**PASSAGE PROVIDED**
How do we declare a array on the GPU to do this. I tried using C++ strings but it does not work.
Probably the best way to do this is to use structure that is similar to common compressed sparse matrix formats. Store the character data packed into a single piece of linear memory, then use a separate integer array to store the starting indices, and perhaps a third array to store the string lengths. The storage overhead of the latter might be more efficient that storing a string termination byte for every entry in the data and trying to parse for the terminator inside the GPU code.
So you might have something like this:
struct gpuStringArray {
unsigned int * pos;
unsigned int * length; // could be a smaller type if strings are short
char4 * data; // 32 bit data type will improve memory throughput, could be 8 bit
}
Note I used a char4 type for the string data; the vector type will give better memory throughput, but it will mean strings need to be aligned/suitably padded to 4 byte boundaries. That may or may not be a problem depending on what a typical real string looks like in your application. Also, the type of the (optional) length parameter should probably be chosen to reflect the maximum admissible string length. If you have a lot of very short strings, it might be worth using an 8 or 16 bit unsigned type for the lengths to save memory.
A really simplistic code to compare strings stored this way in the style of strcmp might look something like this:
__device__ __host__
int cmp4(const char4 & c1, const char4 & c2)
{
int result;
result = c1.x - c2.x; if (result !=0) return result;
result = c1.y - c2.y; if (result !=0) return result;
result = c1.z - c2.z; if (result !=0) return result;
result = c1.w - c2.w; if (result !=0) return result;
return 0;
}
__device__ __host__
int strncmp4(const char4 * s1, const char4 * s2, const unsigned int nwords)
{
for(unsigned int i=0; i<nwords; i++) {
int result = cmp4(s1[i], s2[i]);
if (result != 0) return result;
}
return 0;
}
__global__
void tkernel(const struct gpuStringArray a, const gpuStringArray b, int * result)

**PROBLEM SET**
1. In one to three sentences, explain why the passage on storing strings on the GPU uses a char4 type for the string data, and what that choice requires of the strings.
2. Carry on the passage on storing strings on the GPU, starting right after its last line.
These rows have no role in any of the tasks.

Collected data:
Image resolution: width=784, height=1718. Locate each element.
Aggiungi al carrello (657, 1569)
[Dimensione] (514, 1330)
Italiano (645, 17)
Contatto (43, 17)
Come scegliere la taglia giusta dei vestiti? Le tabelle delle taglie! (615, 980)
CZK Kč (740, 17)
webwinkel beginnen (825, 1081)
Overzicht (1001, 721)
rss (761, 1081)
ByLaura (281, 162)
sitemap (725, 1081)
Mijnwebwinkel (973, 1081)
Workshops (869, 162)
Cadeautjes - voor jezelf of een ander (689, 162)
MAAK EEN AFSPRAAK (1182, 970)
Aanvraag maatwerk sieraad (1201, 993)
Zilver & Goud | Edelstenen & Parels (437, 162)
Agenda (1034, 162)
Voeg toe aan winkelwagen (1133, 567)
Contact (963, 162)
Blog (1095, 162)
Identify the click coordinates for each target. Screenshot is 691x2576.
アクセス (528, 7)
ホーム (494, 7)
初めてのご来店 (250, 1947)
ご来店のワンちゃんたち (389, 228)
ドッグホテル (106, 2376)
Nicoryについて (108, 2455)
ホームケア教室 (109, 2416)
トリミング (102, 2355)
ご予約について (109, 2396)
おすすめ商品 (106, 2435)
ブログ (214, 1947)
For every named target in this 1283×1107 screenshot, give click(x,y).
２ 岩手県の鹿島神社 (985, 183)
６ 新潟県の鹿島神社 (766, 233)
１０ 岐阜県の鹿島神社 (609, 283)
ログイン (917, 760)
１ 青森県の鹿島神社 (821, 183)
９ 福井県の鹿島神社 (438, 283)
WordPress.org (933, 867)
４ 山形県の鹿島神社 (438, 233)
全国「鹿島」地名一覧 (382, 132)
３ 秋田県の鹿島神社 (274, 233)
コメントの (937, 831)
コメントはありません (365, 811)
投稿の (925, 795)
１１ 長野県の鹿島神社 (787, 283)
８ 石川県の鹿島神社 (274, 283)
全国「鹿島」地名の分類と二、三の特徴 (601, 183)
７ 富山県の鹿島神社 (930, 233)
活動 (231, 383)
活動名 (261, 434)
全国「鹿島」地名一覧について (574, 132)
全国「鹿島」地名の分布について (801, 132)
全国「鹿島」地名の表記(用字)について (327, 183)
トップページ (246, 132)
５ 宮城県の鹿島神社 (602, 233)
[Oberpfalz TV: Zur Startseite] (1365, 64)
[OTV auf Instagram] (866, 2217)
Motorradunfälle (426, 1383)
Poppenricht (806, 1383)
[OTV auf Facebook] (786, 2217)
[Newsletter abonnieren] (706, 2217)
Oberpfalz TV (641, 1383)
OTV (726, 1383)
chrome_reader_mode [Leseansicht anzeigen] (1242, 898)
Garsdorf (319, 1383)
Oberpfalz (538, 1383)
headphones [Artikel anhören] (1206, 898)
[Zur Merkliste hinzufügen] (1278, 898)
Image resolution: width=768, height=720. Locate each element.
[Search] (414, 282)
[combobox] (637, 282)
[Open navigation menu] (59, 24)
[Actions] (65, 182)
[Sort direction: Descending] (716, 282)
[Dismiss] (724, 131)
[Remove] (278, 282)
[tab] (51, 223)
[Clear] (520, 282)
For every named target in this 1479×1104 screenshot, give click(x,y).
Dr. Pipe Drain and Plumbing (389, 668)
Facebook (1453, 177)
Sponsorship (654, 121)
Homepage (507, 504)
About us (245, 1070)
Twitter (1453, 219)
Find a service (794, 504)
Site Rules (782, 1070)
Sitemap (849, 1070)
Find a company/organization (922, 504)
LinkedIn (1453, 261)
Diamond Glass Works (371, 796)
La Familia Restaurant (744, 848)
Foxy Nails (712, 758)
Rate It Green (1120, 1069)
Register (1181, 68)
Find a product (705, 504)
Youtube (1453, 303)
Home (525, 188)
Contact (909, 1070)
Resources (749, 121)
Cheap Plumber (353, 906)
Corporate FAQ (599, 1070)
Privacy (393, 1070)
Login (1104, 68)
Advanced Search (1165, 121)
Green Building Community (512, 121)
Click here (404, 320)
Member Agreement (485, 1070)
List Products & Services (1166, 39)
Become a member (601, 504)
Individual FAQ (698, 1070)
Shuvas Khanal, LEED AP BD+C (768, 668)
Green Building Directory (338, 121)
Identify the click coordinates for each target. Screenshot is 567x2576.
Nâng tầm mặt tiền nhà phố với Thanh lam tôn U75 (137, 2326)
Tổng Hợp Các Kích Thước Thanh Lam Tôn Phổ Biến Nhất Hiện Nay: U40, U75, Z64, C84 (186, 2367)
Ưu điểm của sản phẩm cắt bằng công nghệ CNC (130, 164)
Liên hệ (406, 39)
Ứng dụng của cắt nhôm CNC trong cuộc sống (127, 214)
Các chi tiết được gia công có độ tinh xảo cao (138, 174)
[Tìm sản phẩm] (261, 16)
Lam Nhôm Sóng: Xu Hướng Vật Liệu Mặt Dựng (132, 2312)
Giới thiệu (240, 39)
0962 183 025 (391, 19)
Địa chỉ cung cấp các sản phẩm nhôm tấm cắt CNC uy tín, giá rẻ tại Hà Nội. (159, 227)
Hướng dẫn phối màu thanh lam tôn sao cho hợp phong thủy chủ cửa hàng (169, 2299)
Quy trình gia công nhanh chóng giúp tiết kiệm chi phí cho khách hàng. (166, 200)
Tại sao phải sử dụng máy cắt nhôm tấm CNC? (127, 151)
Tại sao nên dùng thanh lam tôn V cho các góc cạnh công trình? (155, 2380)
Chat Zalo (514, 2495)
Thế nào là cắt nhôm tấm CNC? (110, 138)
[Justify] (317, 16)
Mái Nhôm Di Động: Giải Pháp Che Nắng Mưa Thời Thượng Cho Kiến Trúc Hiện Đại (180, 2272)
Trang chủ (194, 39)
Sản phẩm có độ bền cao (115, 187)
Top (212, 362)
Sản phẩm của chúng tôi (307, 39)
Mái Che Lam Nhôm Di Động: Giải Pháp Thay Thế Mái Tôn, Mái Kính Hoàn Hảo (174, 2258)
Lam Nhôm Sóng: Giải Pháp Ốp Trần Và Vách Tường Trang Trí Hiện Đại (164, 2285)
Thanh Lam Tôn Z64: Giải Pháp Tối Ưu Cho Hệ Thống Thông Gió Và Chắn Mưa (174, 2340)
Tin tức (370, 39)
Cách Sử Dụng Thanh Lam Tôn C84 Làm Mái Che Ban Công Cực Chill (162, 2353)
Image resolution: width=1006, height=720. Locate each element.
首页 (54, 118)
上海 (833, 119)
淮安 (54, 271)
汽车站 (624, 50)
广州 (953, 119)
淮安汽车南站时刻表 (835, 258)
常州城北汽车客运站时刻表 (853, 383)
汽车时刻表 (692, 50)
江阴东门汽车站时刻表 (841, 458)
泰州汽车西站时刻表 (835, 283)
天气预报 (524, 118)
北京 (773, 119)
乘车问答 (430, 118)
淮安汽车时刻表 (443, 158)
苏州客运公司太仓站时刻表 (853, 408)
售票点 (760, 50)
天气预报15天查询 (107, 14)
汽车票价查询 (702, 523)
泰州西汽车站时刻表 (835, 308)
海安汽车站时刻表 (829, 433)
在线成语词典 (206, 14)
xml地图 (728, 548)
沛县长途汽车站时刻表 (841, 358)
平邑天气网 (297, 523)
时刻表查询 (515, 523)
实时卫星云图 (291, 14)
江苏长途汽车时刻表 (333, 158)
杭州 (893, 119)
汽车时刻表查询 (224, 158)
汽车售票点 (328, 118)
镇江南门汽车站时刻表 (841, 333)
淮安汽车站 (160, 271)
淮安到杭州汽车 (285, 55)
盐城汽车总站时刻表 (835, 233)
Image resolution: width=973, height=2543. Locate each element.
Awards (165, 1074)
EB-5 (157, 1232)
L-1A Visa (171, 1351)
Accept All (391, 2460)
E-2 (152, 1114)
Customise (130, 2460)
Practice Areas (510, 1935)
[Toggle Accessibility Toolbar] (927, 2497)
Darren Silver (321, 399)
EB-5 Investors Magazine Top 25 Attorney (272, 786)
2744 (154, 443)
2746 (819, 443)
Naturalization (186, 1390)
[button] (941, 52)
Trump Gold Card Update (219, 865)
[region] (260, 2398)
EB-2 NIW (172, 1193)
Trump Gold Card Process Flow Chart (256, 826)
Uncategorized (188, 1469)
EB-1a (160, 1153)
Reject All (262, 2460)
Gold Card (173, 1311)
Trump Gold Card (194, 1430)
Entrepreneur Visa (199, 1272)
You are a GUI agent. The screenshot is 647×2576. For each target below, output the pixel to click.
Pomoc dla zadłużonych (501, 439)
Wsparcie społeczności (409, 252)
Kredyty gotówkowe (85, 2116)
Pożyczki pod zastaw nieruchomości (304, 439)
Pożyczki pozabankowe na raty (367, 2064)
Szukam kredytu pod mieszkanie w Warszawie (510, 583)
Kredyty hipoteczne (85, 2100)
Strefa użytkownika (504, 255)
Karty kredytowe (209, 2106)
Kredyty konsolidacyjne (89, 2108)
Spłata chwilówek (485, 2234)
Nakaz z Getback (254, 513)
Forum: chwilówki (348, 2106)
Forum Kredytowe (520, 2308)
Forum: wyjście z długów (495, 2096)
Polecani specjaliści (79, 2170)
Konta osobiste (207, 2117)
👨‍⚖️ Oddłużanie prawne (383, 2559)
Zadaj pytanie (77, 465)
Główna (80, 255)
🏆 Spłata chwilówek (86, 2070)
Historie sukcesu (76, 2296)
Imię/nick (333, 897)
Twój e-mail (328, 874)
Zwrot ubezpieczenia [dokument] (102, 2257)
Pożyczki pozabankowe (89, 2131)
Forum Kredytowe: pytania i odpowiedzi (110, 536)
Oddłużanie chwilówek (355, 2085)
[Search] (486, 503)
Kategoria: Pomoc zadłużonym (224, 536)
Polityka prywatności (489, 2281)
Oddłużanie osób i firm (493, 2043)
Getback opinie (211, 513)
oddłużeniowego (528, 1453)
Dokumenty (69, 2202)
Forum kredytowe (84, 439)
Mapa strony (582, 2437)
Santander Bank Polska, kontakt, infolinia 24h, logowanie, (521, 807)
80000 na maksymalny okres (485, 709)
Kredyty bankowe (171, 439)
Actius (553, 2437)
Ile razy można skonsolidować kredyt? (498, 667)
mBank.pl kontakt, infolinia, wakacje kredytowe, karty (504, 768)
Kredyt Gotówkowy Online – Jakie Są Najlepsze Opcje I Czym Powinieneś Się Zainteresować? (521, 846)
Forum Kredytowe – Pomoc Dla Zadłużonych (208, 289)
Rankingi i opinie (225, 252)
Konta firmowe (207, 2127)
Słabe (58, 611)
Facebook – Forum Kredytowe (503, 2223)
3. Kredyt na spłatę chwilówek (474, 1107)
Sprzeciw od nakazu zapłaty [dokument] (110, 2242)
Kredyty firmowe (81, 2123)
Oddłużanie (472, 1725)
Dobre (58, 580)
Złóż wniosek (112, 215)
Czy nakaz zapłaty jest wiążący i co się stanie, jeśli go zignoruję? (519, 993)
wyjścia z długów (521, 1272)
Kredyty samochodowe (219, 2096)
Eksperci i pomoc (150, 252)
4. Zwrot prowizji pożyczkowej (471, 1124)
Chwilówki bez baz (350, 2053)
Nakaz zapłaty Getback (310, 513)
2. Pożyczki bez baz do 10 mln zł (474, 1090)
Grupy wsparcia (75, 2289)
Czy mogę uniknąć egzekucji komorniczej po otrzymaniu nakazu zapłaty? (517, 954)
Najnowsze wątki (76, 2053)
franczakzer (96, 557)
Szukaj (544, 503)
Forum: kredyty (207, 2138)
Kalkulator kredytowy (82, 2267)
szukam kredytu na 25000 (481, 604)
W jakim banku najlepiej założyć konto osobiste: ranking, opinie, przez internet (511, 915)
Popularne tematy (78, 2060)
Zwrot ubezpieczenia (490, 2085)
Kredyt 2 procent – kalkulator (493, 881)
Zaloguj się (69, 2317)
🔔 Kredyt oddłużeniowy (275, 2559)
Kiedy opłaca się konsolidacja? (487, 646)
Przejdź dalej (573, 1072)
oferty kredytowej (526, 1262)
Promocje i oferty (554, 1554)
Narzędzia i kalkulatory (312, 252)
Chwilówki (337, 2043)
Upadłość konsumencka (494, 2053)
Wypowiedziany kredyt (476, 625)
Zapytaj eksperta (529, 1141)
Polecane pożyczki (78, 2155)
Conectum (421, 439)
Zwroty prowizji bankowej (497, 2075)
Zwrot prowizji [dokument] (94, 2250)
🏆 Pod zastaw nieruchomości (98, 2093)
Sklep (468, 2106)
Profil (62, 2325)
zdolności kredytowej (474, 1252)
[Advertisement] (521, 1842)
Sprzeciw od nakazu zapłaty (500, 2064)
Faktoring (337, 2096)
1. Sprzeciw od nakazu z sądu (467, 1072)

**ANSWERS GIVEN**
1. The char4 vector type gives better memory throughput than an 8-bit type. In exchange, strings have to be aligned or padded to 4-byte boundaries.

2.
{
int idx = threadIdx.x + blockIdx.x * blockDim.x;
char4 * s1 = a.data + a.pos[idx];
char4 * s2 = b.data + b.pos[idx];
unsigned int slen = min(a.length[idx], b.length[idx]);
result[idx] = strncmp4(s1, s2, slen);
}
[disclaimer: never compiled, never tested, no warranty real or implied, use at your own risk]
There are some corner cases and assumptions in this which might catch you out depending on exactly what the real strings in your code look like, but I will leave those as an exercise to the reader to resolve. You should be able to adapt and expand this into whatever it is you are trying to do.
You have to use C-style character strings char *str. Searching for "CUDA string" on google would have given you this CUDA "Hello World" example as first hit: http://computer-graphics.se/hello-world-for-cuda.html
There you can see how to use char*-strings in CUDA. Be aware that standard C-functions like strcpy or strcmp are not available in CUDA!
If you want an array of strings, you just have to use char** (as in C/C++). As for strcmp and similar functions, it highly depends on what you want to do. CUDA is not really well suited for string operations, maybe it would help if you would provide a little more detail about what you want to do.